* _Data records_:
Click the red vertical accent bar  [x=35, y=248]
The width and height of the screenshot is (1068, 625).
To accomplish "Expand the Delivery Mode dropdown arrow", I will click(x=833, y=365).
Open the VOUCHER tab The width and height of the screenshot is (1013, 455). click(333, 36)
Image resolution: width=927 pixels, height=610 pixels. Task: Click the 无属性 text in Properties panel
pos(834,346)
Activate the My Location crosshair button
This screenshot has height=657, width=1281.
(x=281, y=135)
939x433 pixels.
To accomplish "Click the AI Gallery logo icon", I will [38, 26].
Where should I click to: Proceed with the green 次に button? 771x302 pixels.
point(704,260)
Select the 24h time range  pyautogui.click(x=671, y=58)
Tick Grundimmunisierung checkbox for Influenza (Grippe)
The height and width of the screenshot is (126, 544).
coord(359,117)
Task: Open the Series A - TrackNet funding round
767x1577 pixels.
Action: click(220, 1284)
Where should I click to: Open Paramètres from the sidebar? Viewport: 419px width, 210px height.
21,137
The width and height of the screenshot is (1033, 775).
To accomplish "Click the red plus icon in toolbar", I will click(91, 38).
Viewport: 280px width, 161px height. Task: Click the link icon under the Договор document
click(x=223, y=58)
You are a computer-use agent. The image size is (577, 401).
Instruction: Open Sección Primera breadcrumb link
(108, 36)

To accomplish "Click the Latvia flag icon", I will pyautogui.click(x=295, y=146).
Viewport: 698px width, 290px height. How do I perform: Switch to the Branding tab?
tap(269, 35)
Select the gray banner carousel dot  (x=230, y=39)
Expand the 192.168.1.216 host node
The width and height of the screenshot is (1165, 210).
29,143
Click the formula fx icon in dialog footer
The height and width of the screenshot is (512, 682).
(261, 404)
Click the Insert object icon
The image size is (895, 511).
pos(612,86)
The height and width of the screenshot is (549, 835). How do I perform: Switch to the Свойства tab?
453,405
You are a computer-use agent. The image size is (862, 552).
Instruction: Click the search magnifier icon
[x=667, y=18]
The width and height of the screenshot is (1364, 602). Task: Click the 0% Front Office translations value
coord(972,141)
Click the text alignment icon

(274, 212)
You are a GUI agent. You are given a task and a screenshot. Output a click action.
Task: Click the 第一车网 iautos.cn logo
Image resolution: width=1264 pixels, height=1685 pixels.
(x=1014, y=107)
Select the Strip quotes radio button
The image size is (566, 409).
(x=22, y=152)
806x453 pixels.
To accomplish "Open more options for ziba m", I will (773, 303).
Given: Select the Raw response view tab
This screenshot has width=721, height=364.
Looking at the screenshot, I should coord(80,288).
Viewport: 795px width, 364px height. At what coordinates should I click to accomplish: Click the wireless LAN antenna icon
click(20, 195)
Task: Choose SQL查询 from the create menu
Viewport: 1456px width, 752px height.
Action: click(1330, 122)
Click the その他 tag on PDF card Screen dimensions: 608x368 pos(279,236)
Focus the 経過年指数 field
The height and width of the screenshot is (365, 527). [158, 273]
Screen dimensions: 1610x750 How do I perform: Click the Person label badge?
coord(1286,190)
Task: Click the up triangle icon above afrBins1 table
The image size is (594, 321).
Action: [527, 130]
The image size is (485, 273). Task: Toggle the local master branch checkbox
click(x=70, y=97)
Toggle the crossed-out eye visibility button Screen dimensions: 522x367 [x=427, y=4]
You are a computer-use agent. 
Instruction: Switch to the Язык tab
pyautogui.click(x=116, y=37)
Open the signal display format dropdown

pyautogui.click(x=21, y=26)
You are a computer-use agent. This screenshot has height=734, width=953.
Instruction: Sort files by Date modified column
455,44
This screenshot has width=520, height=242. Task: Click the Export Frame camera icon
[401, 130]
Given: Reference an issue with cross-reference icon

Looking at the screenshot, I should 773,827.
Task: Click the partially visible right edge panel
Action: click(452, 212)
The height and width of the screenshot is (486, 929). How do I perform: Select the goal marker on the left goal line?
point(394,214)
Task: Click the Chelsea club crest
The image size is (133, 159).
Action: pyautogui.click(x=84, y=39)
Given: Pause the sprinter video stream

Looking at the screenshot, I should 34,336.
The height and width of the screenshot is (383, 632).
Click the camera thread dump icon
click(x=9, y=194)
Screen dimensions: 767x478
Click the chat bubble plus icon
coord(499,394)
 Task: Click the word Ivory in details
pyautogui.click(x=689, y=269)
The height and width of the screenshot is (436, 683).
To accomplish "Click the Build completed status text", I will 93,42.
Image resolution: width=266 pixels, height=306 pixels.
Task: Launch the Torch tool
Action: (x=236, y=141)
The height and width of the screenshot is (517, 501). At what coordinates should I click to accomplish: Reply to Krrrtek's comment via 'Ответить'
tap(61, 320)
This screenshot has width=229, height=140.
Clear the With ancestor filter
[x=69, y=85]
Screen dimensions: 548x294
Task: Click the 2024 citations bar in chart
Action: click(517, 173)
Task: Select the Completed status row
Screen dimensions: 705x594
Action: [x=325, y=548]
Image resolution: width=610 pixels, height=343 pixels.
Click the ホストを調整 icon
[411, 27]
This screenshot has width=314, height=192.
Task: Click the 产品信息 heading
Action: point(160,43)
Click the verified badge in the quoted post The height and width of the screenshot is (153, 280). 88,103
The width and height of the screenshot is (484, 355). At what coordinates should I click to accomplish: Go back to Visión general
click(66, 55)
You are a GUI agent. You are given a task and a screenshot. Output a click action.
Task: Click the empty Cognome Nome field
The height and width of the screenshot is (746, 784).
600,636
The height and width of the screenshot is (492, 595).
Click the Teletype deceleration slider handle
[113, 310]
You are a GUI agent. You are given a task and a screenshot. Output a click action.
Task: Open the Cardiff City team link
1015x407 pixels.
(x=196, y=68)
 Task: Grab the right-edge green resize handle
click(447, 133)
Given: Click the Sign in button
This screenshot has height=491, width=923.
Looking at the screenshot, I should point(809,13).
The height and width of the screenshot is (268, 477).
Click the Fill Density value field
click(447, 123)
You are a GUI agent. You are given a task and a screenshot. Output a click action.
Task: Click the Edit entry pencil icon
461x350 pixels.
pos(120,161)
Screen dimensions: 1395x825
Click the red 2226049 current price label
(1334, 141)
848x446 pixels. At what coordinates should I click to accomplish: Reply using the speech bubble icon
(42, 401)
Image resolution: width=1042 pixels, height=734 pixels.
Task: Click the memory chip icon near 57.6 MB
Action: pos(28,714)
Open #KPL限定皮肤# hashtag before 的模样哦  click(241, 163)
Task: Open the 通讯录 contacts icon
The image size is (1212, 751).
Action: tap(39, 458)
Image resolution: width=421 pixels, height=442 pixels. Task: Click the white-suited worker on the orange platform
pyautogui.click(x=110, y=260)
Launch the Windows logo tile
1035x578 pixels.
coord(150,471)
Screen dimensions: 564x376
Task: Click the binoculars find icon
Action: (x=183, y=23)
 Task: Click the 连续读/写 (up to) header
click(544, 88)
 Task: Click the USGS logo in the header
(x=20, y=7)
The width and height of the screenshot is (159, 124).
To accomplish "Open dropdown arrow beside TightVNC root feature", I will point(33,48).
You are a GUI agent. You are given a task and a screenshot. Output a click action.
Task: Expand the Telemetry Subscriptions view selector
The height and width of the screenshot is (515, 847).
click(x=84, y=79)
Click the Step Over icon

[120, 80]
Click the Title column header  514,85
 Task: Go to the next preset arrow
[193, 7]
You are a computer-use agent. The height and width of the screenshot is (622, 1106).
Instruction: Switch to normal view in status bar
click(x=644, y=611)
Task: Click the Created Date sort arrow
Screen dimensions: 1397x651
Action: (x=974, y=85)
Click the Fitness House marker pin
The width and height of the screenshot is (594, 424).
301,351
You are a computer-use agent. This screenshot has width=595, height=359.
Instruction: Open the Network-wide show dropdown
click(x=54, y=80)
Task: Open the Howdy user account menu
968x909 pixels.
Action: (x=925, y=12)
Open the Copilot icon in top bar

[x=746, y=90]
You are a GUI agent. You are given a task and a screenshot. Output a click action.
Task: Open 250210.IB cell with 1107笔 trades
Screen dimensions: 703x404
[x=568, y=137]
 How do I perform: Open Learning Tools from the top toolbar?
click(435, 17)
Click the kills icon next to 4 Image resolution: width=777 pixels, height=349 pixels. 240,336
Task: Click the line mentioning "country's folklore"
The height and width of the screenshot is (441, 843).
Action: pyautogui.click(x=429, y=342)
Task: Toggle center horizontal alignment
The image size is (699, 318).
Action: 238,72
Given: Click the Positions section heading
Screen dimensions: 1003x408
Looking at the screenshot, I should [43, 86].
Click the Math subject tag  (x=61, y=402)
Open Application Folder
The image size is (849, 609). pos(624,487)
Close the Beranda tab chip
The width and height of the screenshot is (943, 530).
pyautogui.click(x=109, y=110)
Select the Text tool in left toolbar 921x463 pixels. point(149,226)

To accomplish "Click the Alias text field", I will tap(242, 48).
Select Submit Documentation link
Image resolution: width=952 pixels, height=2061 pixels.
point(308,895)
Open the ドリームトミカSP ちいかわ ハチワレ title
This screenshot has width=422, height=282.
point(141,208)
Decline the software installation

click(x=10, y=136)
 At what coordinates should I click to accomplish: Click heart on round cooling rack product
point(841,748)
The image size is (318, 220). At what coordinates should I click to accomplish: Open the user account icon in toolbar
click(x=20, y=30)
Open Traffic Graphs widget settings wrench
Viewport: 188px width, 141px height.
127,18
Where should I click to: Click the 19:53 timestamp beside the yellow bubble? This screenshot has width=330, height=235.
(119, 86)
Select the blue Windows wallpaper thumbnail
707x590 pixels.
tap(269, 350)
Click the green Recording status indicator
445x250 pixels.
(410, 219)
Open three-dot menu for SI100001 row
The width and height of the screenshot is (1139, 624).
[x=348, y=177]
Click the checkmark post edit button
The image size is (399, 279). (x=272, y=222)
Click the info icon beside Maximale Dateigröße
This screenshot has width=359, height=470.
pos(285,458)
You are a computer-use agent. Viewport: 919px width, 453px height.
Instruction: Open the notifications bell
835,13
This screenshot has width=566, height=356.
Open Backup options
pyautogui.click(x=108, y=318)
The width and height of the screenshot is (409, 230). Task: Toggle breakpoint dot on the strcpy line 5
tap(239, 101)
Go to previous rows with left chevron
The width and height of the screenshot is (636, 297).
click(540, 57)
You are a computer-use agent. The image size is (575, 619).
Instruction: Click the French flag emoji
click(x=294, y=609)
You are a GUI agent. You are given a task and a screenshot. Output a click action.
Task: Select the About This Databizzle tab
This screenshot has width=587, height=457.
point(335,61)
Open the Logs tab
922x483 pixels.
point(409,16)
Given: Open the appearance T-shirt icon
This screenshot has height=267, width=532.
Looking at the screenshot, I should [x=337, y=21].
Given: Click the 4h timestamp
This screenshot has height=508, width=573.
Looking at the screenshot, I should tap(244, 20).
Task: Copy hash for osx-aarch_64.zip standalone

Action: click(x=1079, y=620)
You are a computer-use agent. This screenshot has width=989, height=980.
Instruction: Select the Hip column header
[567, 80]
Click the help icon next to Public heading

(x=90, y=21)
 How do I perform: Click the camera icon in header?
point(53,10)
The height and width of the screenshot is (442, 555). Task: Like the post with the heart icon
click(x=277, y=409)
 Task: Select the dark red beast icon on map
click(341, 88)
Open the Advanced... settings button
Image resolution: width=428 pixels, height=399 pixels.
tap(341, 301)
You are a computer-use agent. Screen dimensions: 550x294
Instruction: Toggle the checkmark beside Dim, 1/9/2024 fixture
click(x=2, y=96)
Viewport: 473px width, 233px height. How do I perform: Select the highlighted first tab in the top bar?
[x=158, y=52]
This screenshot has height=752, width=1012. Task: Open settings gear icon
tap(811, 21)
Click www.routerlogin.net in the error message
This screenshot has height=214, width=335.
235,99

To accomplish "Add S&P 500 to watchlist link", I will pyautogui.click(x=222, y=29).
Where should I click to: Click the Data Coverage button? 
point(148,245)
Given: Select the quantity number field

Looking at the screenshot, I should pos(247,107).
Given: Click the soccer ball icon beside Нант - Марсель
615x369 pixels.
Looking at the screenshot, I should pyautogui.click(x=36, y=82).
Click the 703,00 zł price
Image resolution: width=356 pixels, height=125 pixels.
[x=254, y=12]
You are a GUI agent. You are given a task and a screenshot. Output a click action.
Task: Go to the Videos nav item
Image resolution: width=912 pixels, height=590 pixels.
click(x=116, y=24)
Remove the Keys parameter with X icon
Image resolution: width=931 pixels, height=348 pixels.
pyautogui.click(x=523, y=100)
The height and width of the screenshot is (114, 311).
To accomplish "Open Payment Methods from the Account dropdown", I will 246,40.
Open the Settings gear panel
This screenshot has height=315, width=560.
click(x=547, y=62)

* _What you will do_: From the first line of the records above to the line that contains "You are a computer-use agent. The image size is (862, 552).", quote each line exactly.

* _Reply to the exercise_:
Click the red vertical accent bar  [x=35, y=248]
The width and height of the screenshot is (1068, 625).
To accomplish "Expand the Delivery Mode dropdown arrow", I will click(x=833, y=365).
Open the VOUCHER tab The width and height of the screenshot is (1013, 455). click(333, 36)
Image resolution: width=927 pixels, height=610 pixels. Task: Click the 无属性 text in Properties panel
pos(834,346)
Activate the My Location crosshair button
This screenshot has height=657, width=1281.
(x=281, y=135)
939x433 pixels.
To accomplish "Click the AI Gallery logo icon", I will [38, 26].
Where should I click to: Proceed with the green 次に button? 771x302 pixels.
point(704,260)
Select the 24h time range  pyautogui.click(x=671, y=58)
Tick Grundimmunisierung checkbox for Influenza (Grippe)
The height and width of the screenshot is (126, 544).
coord(359,117)
Task: Open the Series A - TrackNet funding round
767x1577 pixels.
Action: click(220, 1284)
Where should I click to: Open Paramètres from the sidebar? Viewport: 419px width, 210px height.
21,137
The width and height of the screenshot is (1033, 775).
To accomplish "Click the red plus icon in toolbar", I will click(91, 38).
Viewport: 280px width, 161px height. Task: Click the link icon under the Договор document
click(x=223, y=58)
You are a computer-use agent. The image size is (577, 401).
Instruction: Open Sección Primera breadcrumb link
(108, 36)

To accomplish "Click the Latvia flag icon", I will pyautogui.click(x=295, y=146).
Viewport: 698px width, 290px height. How do I perform: Switch to the Branding tab?
tap(269, 35)
Select the gray banner carousel dot  (x=230, y=39)
Expand the 192.168.1.216 host node
The width and height of the screenshot is (1165, 210).
29,143
Click the formula fx icon in dialog footer
The height and width of the screenshot is (512, 682).
(261, 404)
Click the Insert object icon
The image size is (895, 511).
pos(612,86)
The height and width of the screenshot is (549, 835). How do I perform: Switch to the Свойства tab?
453,405
You are a computer-use agent. The image size is (862, 552).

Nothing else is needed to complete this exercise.